Symmetrical internal alkynes can be prepared either by diarylation of mono- and bis(trimethylsilyl) acetylene (TMSA and BTMSA) catalyzed by ligand-less palladium(II) chloride or by a di(2-pyridyl)methylamine-derived palladium(II) chloride complex 1 (typical 0.1-1 mol% of Pd loading) in water using pyrrolidine as base and tetra-n-butylammonium bromide as additive. Alternatively, this same process is performed in NMP in the presence of tetra-n-butylammonium acetate (TBAA) as base with even lower Pd loadings (0.001-1 mol% Pd).
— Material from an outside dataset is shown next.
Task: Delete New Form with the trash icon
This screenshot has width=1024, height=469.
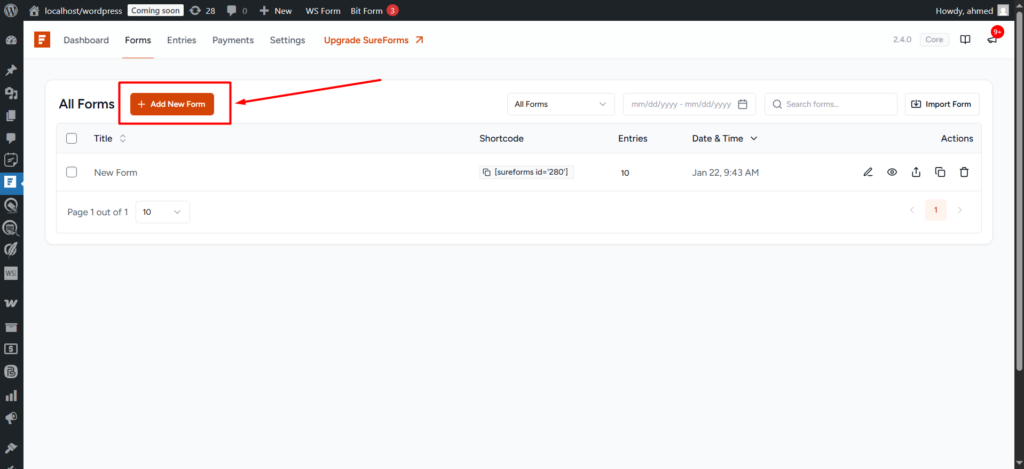Action: tap(964, 172)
The same reaction conditions are applied to the synthesis of unsymmetrical internal alkynes by monoarylation of silylated terminal alkynes. Aryl iodides can be coupled with TMSA, BTMSA and silylated terminal alkynes under heating or at room temperature, whereas for aryl bromides couplings are performed under water reflux or at 110 degrees C in the case of NMP. Complex 1 can be reused during several cycles either in water or in NMP without loss of catalytic activity. These simple reaction conditions allow the preparation of internal alkynes without secondary products, most probably by succesive protiodesilylation-Sonogashira coupling.